Each share of Series B Preferred Stock is currently convertible into 9.2075
shares of Common Stock (subject to adjustment -- See Item 4 of Schedule 13D).
All of such shares are held or may be acquired by Image Investor Portfolio, a
separate series of Memphis Angels LLC, a Delaware limited liability company.

(2) Consists of 329,854 shares of Common Stock and shares of Common Stock
issuable upon conversion of (i) 223,830 shares of Series B Preferred Stock
acquired in the Third Closing(as defined herein) upon conversion of the
outstanding principal of a convertible promissory note that had been issued in
connection with the First Closing and Second Closing (each as defined herein)
and substantially all of the accrued interest on such promissory note at the
time of conversion; (ii) 250,000 shares of Series B Preferred Stock underlying
warrants (the "Tranche A Warrants") issued in the First Closing and Second
Closing; and (iii) 115,000 shares of Series B Preferred Stock acquired upon
partial exercise of a warrant (the "Tranche B Warrant") in the Third Closing.
Each share of Series B Preferred Stock is currently convertible into 9.2075
shares of Common Stock (subject to adjustment -- See Item 4 of Schedule 13D).
All of such shares are held or may be acquired by Image Investor Portfolio, a
separate series of Memphis Angels LLC, a Delaware limited liability company.

(3) The Reporting Person shares the power to dispose or direct the disposition
of 702,247 shares of common stock with the New Investors (defined herein in Item
4).
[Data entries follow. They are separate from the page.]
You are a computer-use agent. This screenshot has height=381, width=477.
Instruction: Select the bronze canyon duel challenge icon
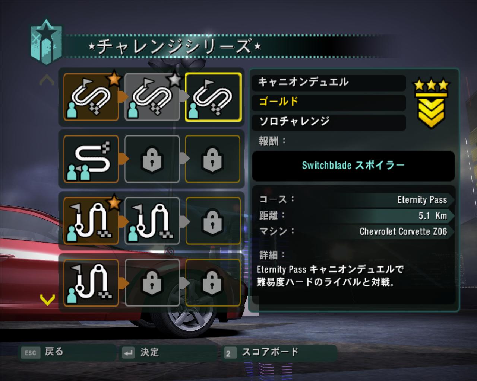[91, 97]
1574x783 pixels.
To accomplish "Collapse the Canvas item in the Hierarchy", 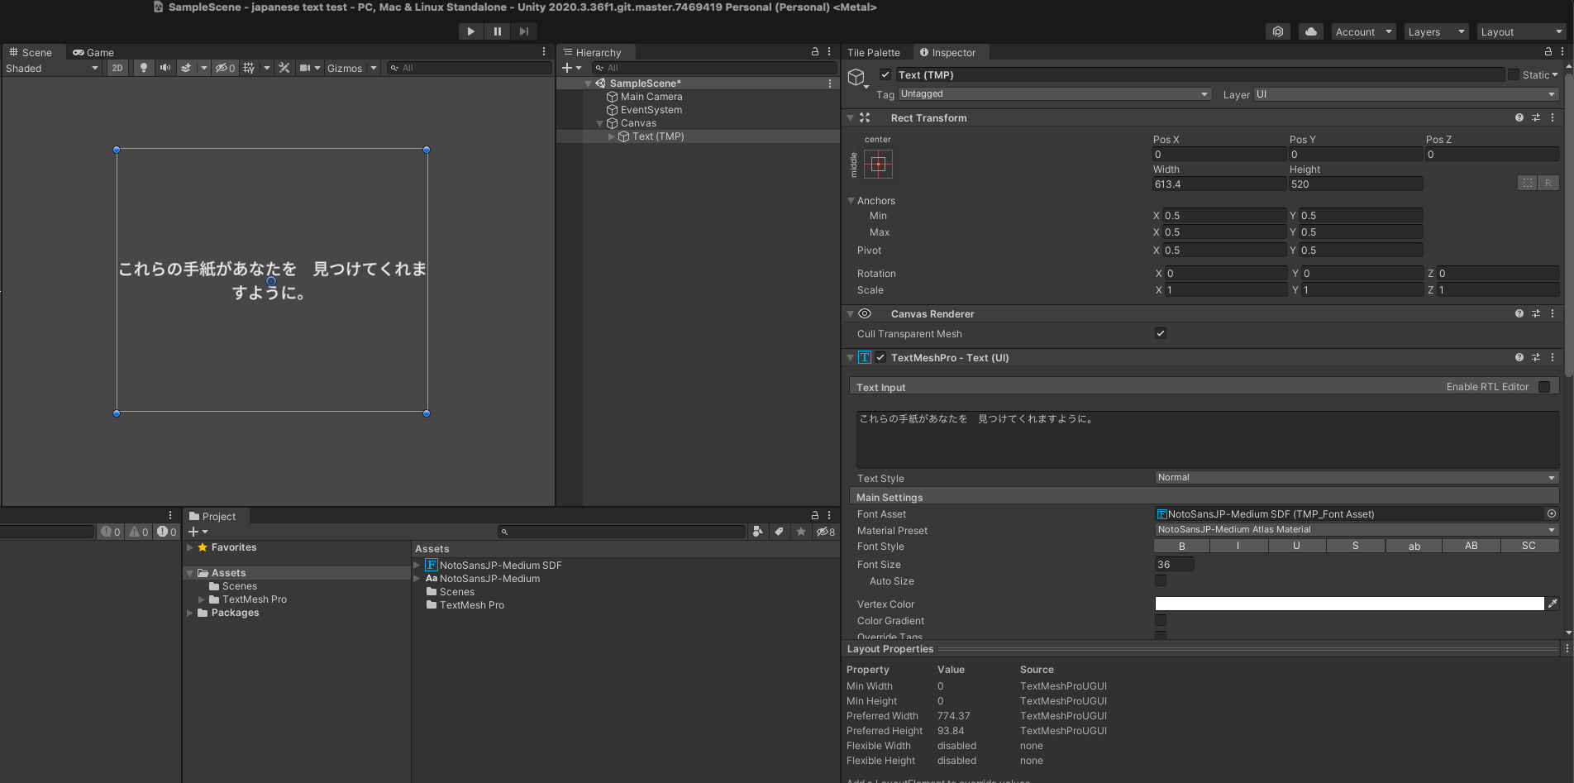I will pos(600,123).
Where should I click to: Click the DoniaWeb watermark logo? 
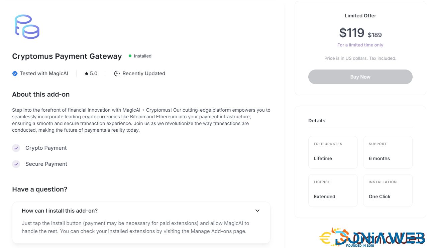[x=371, y=238]
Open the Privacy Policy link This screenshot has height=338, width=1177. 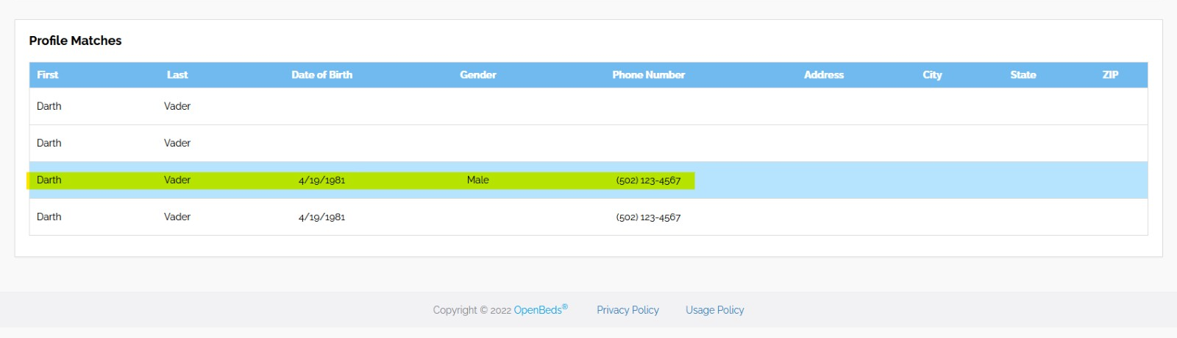pyautogui.click(x=627, y=310)
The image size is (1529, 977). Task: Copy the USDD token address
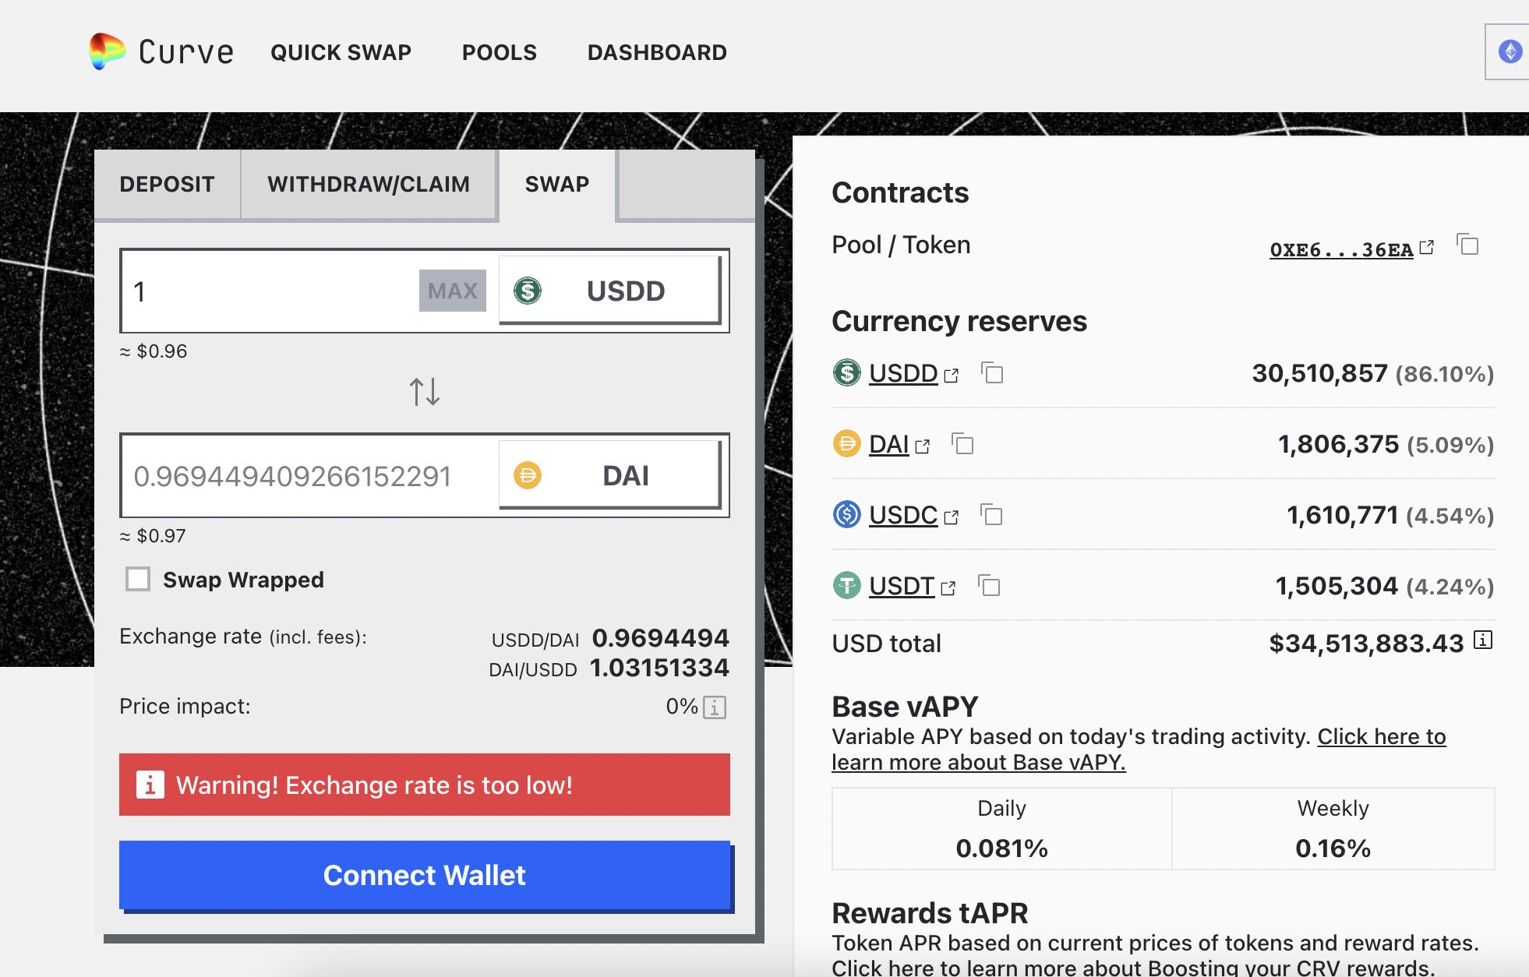point(992,373)
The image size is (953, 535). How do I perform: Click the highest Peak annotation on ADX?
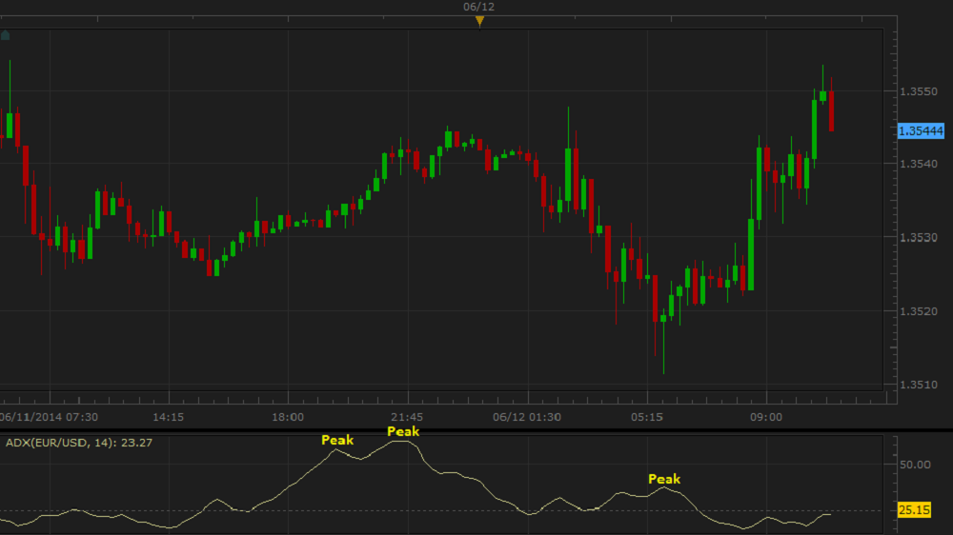pyautogui.click(x=403, y=431)
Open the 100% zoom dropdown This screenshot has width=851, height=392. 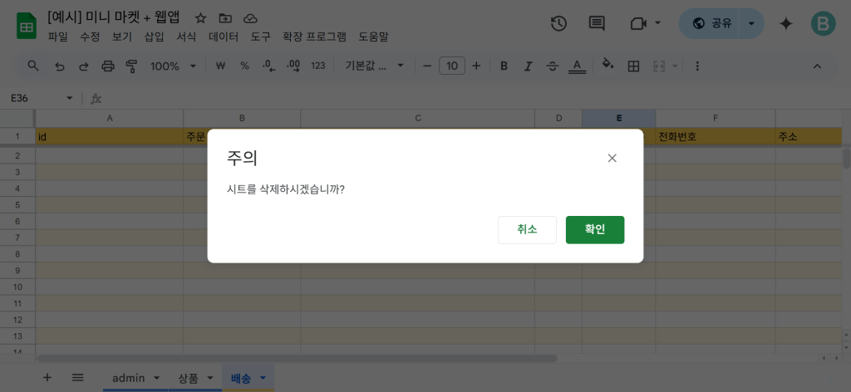[x=173, y=66]
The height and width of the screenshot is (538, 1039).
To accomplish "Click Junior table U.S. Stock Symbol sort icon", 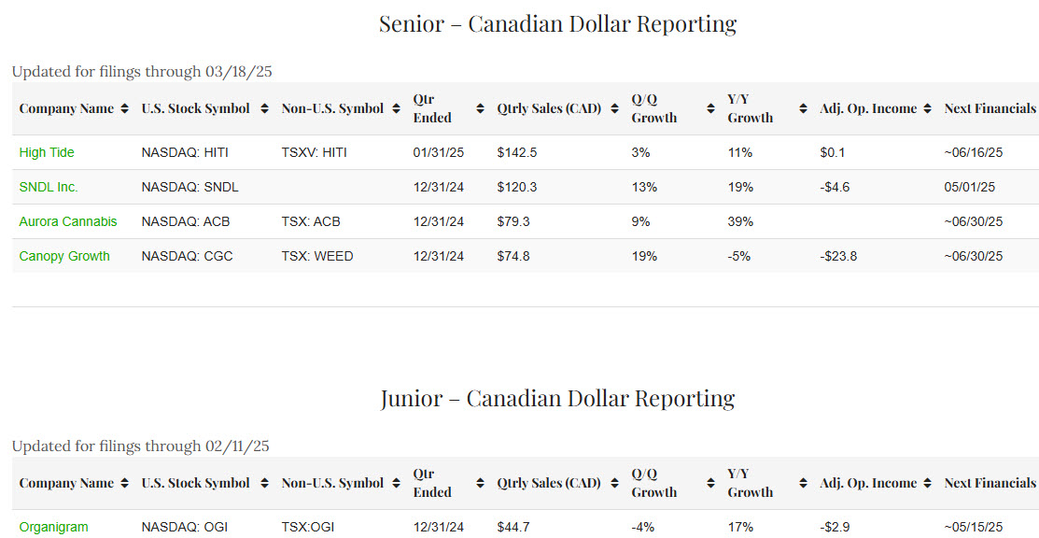I will 265,483.
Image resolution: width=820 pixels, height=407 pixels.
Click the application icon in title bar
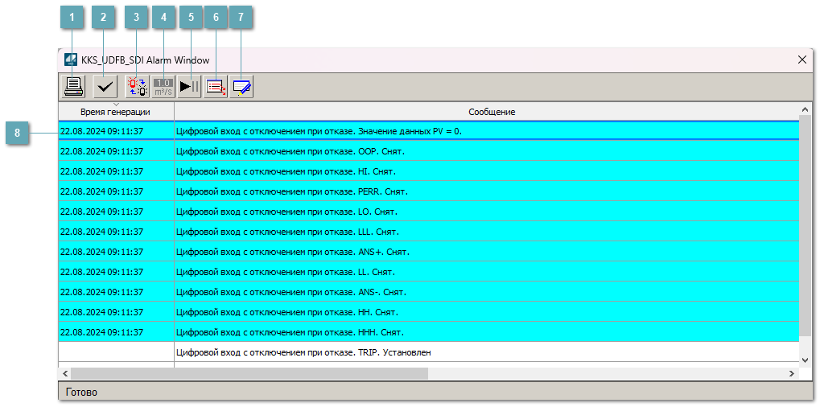click(71, 60)
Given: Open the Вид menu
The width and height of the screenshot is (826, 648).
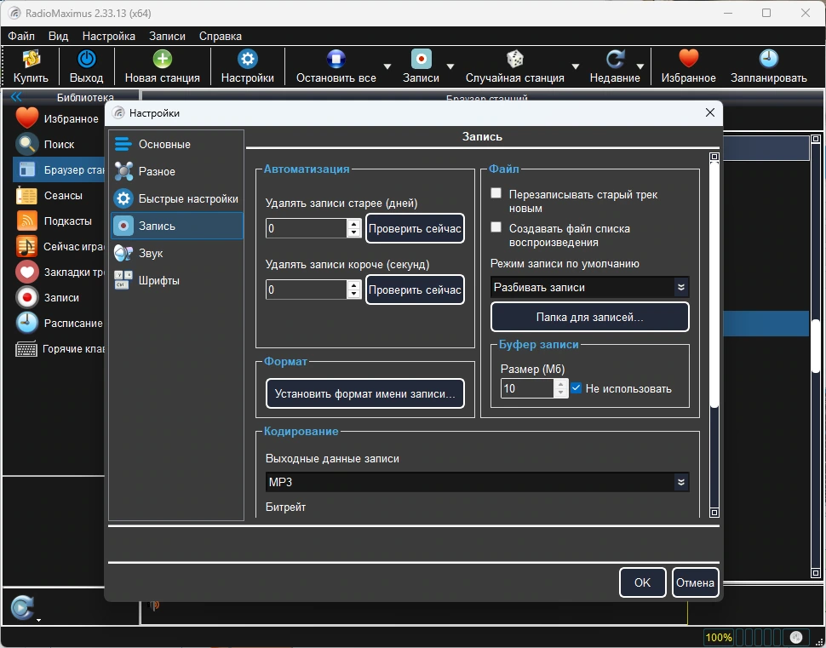Looking at the screenshot, I should pos(58,36).
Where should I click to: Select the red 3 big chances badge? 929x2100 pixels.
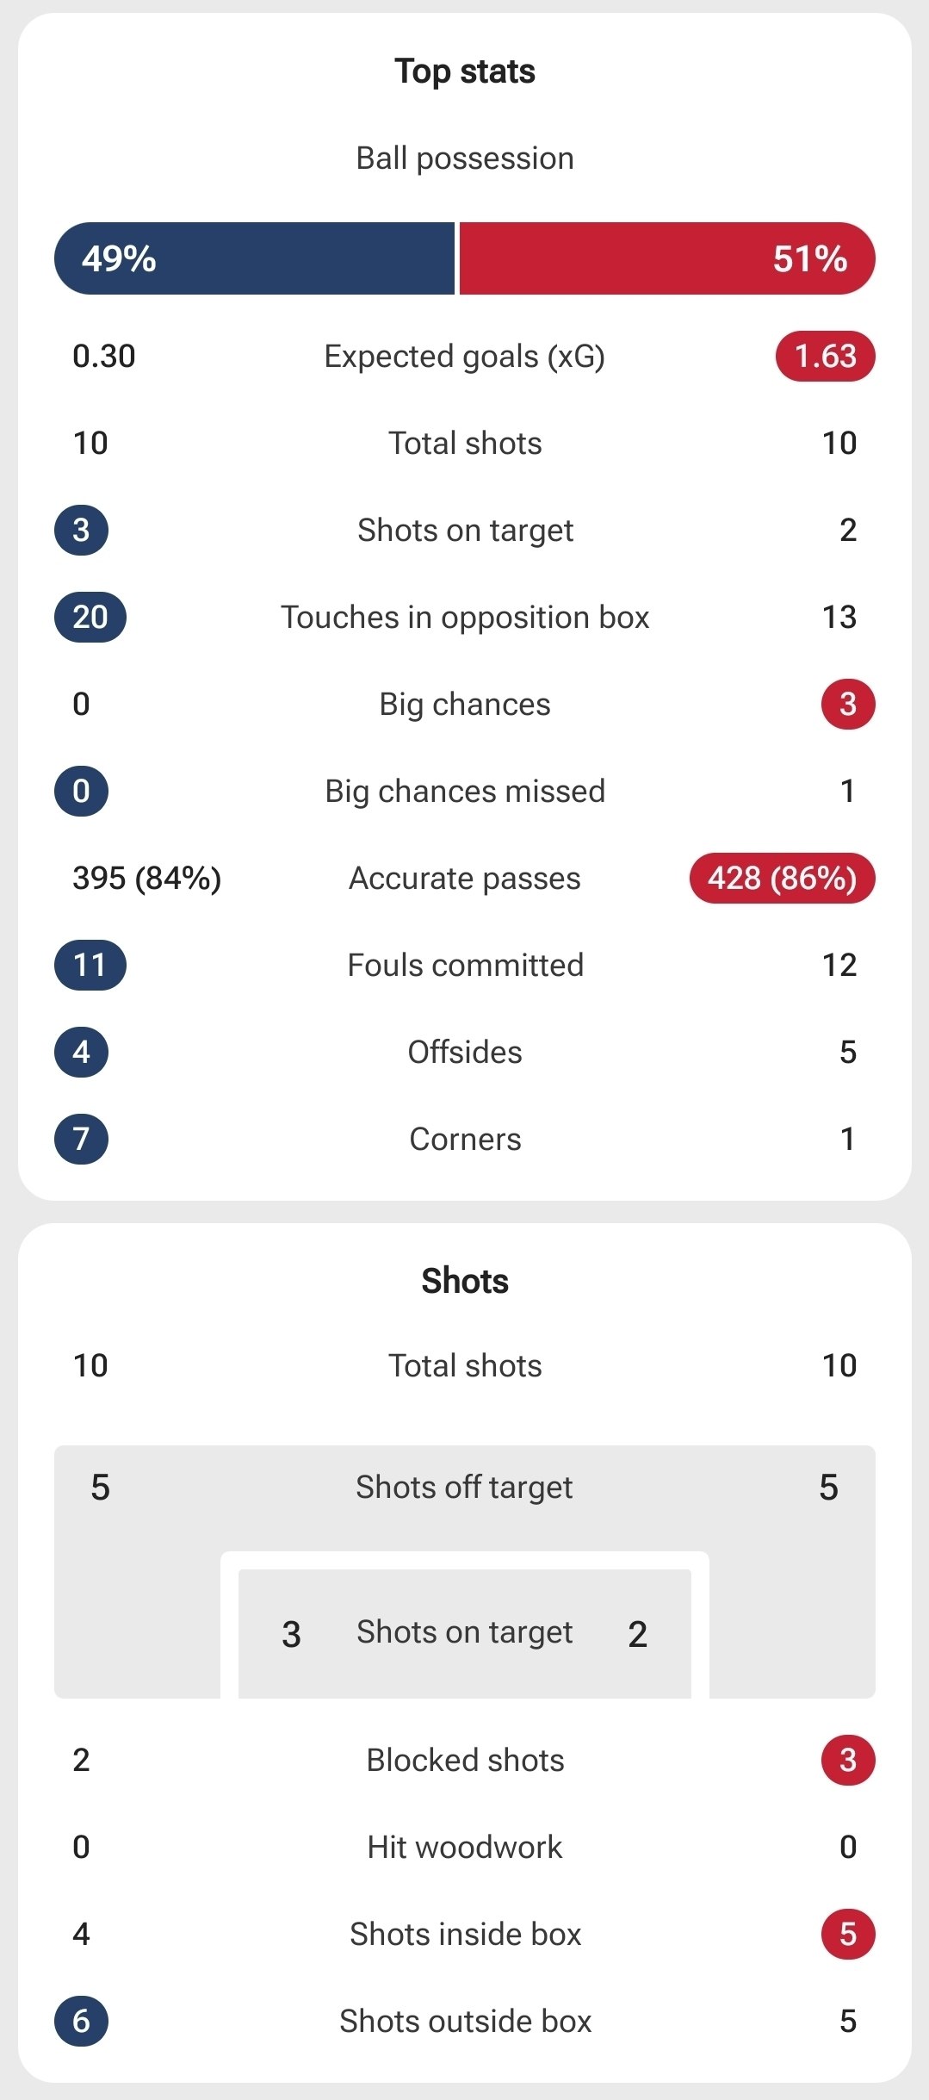point(848,704)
Of such shares, the Reporting Person disclaims beneficial ownership of
269,529 shares of common stock for the purposes of Section 13(d) or 13(g) of the
Securities Exchange Act of 1934, as amended.

(4) Calculated in accordance with Rule 13d-3 under the Securities Exchange Act
of 1934, as amended. The Reporting Person's actual voting interest is 18.8%
because all shares of Series B Preferred Stock, including the shares acquired by
the New Investors (as defined herein), vote on an as-converted basis with the
Common Stock.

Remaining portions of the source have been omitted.